Il s'agit d'un rapport d'étonnement qui ne doit pas conduire à la béatitude. C'est à partir de mes cadres conceptuels habituels que je propose cette réflexion, en tant que linguiste qui travaille sur les interactions verbales ; j'explorerai l'usage qui est fait du langage dans ces exercices "philo-art". Le champ des sciences du langage se recouvre avec celui de la philosophie, philosophie du langage tout d'abord, car il faut définir l'objet sur lequel portent nos recherches. Par exemple de quelle nature sont les signes linguistiques ? On se réfère pour cela tout autant au Cratyle de Platon qu'à F. De Saussure. En quoi le langage est-il aussi action ? Philosophes et linguistes ont en partage : Searle, Austin, Guillaume ... Enfin, langage et pensée sont intimement liés comme en témoignent les ouvrages qui mentionnent ces deux mots dans leur titre : Lev Vygostki ( Pensée et langage), Noam Chomsky ( Le langage et la pensée), Ferdinand Brunot ( La pensée et le langage)... Il est légitime de se demander comment apprendre à parler ; apprendre à dialoguer permet aussi de développer ses capacités à penser.

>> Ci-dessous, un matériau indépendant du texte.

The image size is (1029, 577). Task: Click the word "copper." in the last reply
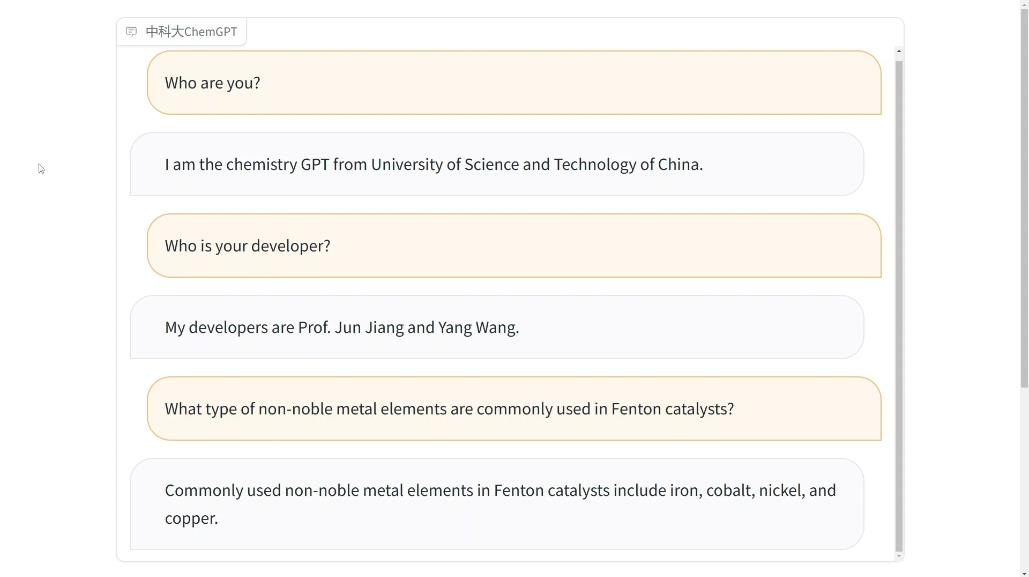pyautogui.click(x=191, y=518)
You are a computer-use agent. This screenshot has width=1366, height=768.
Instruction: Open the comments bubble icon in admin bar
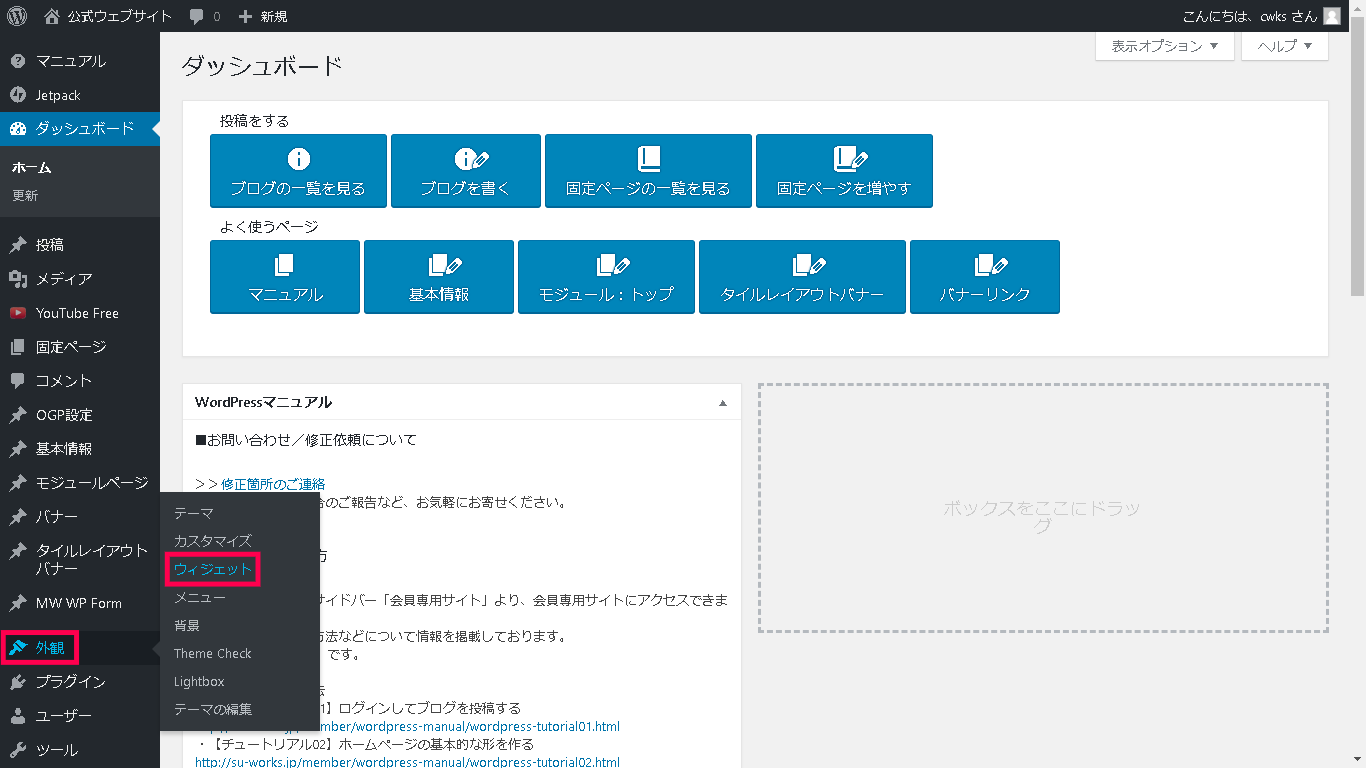pos(197,17)
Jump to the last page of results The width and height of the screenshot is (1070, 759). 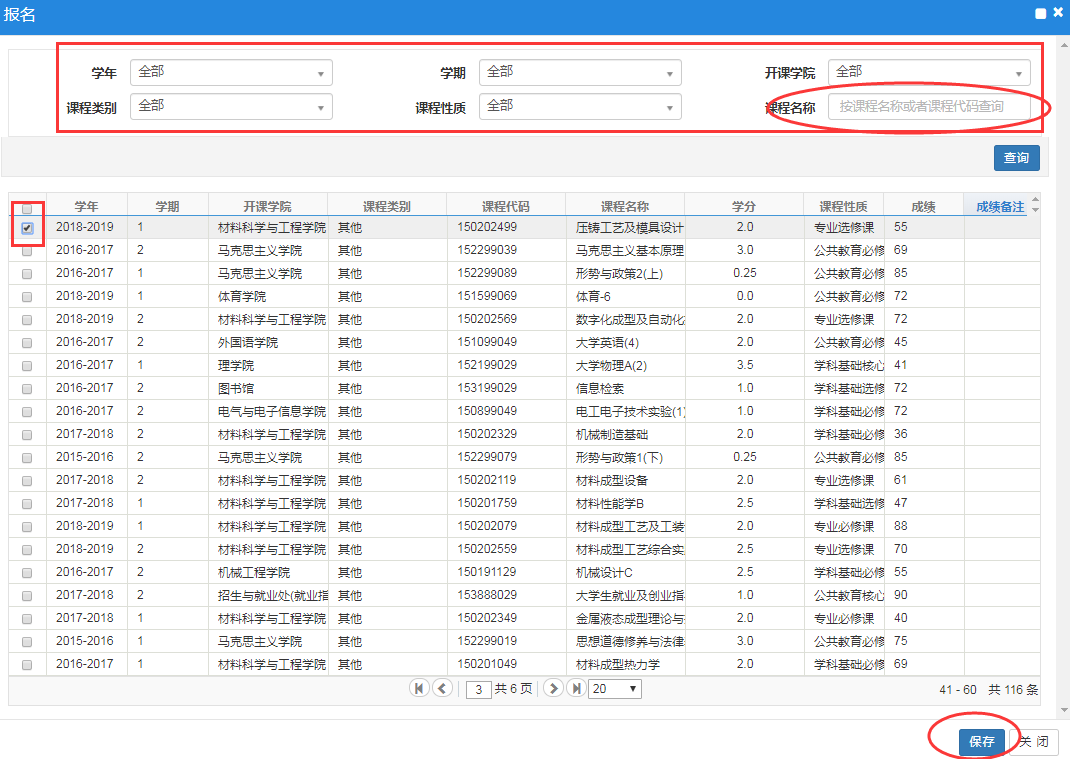576,688

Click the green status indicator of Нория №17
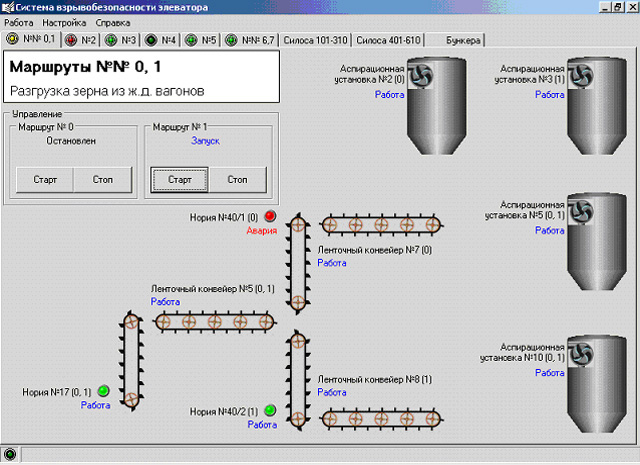point(103,391)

I) Les exercices "philo-art" vus comme des situations de communication
Je propose donc de considérer les exercices "philo-art" dans leur dimension dialogale et dialogique et de les analyser comme des situations de communication. Il me semble que ce qui prime dans ces situations, c'est la dimension de production en tant que processus ; il s'agit de coopérer au sens étymologique du terme : "concourir à une oeuvre ou à une action commune"1. C'est un contexte d'agir conversationnel qu'il convient d'analyser tant du point de vue linguistique qu'actionnel. Ces situations sont à rapprocher des situations de P4C (philosophie pour enfants), dans la mesure où c'est autant le processus que le produit qui importe. Nous considérons que c'est même et surtout ce que l'on y fait qui mérite notre attention : faire des distinctions, donner des critères, changer de cadre, produire des raisons... bref exercer des habiletés de pensées qui in fine permettent aux locuteurs de penser mieux au sens de penser plus juste ...

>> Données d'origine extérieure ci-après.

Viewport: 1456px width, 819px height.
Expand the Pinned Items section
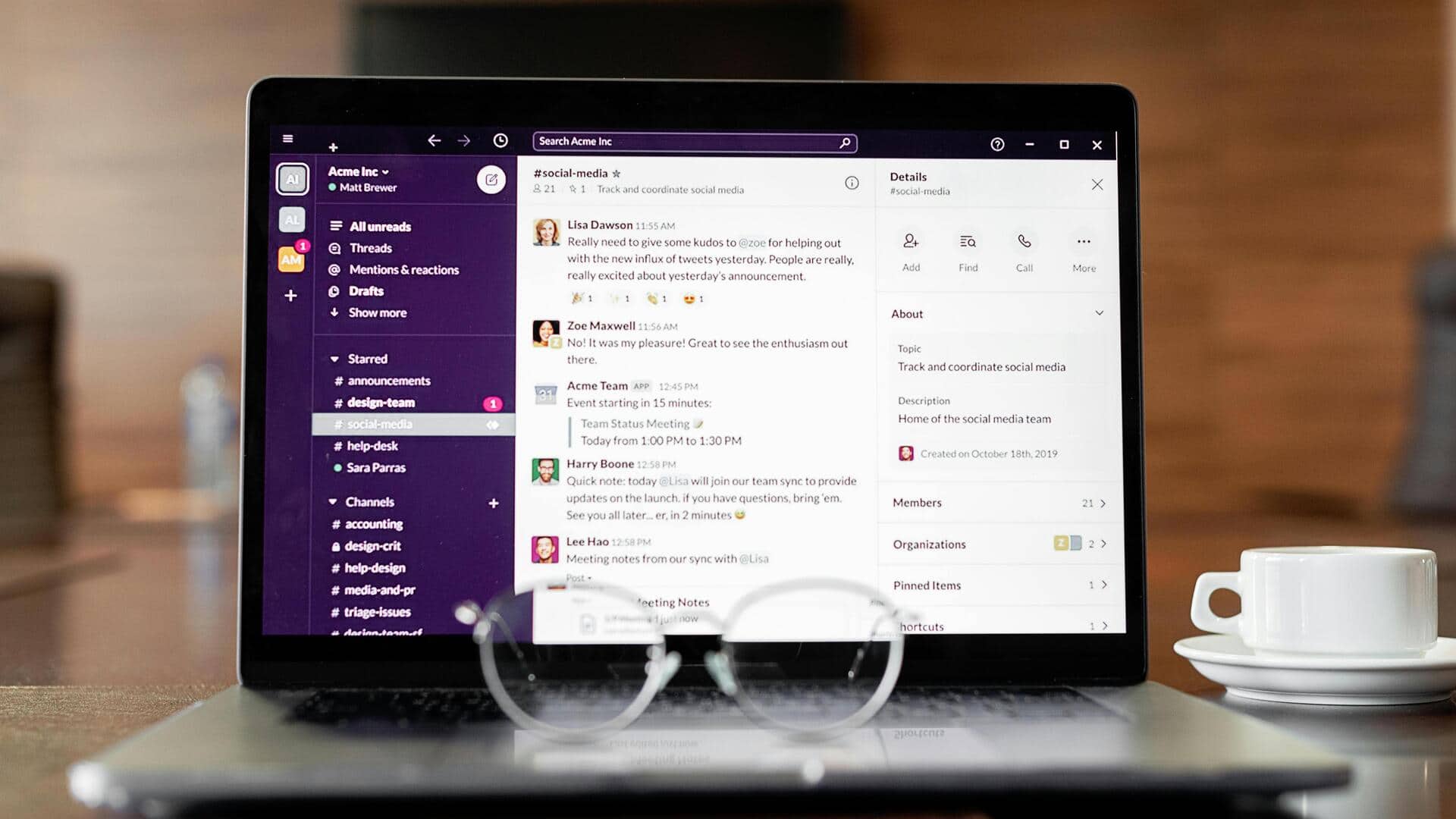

Je vais appliquer aux exercices "philo-art" qui nous ont été présentés les outils et démarches d'analyse de la communication en m'interrogeant sur :
- les acteurs de la communication : qui communique ? Avec qui ? Où se "trouvent" les acteurs de la communication ?
- les artéfacts mobilisés : avec quoi communique-t-on ? Est-ce que les sujets disposent des mêmes outils de communication ? Quelles sont les limites des outils de communication ? Quelles sont leurs caractéristiques ? ...

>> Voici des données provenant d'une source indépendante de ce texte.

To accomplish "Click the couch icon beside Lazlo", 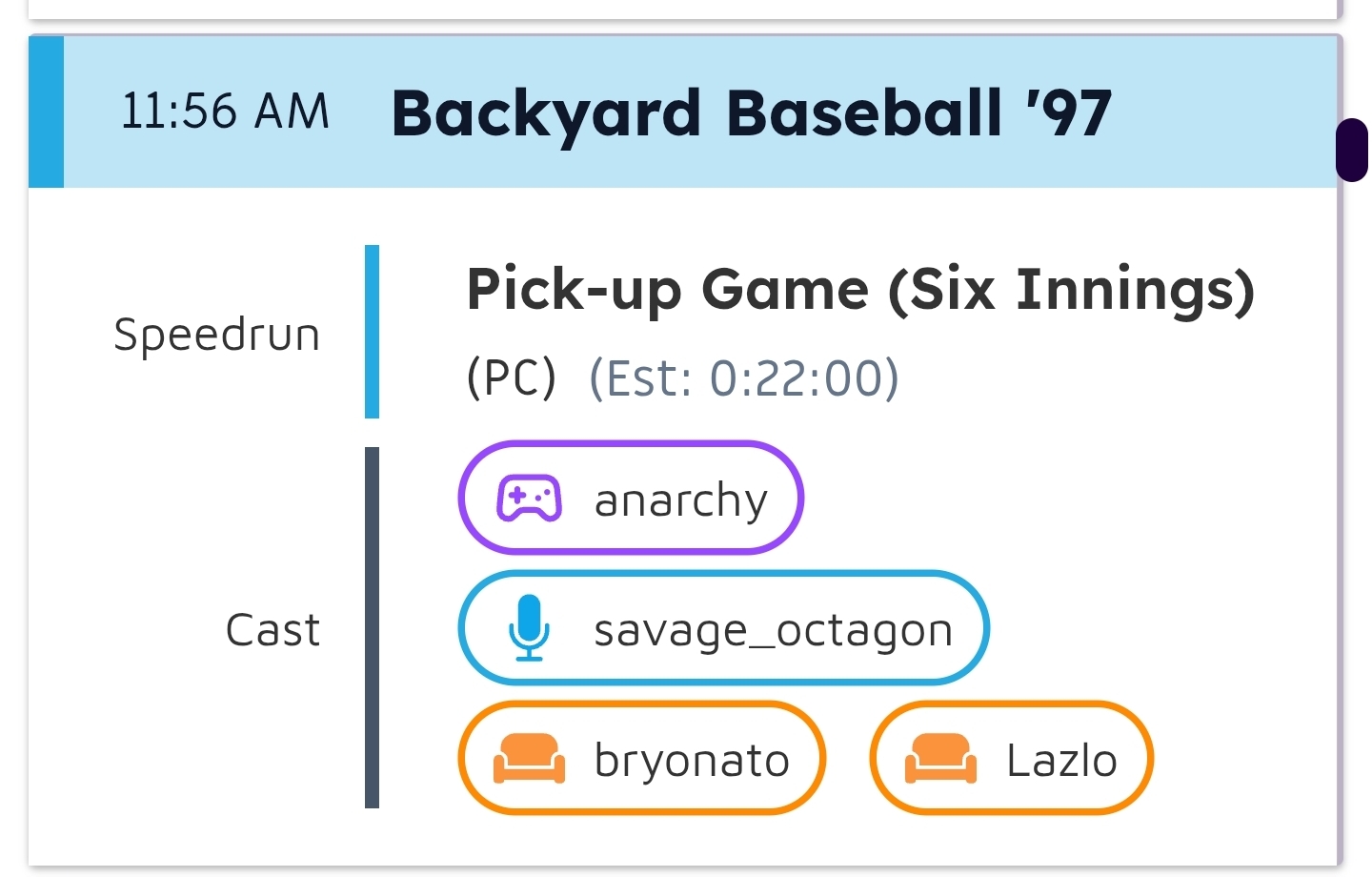I will coord(940,759).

- le cadre et le processus de dialogue : quel est le statut / rôle des acteurs du dialogue Quelle est la dynamique du dialogue ?
À chaque ensemble de questions nous ferons le rapprochement avec les pratiques de P4C.
II) Les acteurs du dialogue
Les situations qui nous ont été présentées mobilisent une multiplicité d'acteurs : directs, seconds, présents, absents ... Ainsi la présentation "Traversée" fait dialoguer des danseurs, une philosophe et une chorégraphe autour du concept de "limite". Ces trois catégories d'intervenants sont les interlocuteurs directs d'une situation de communication qui est donnée à voir aux participants des journées. Ce public, témoin de la co-construction d'un "penser ensemble", est le destinataire second d'une situation de communication englobante ayant comme focalisation ce qui se dit "sur scène". En effet ces dires sont doublement adressés : aux interlocuteurs directs et à ceux qui sont derrière le "4e mur du théâtre", les spectateurs. En outre ces destinataires seconds rejoignent les acteurs du "premier plan" quand, à la fin de l'exercice, un échange s'instaure autour de ce qui a été vécu par les uns et les autres.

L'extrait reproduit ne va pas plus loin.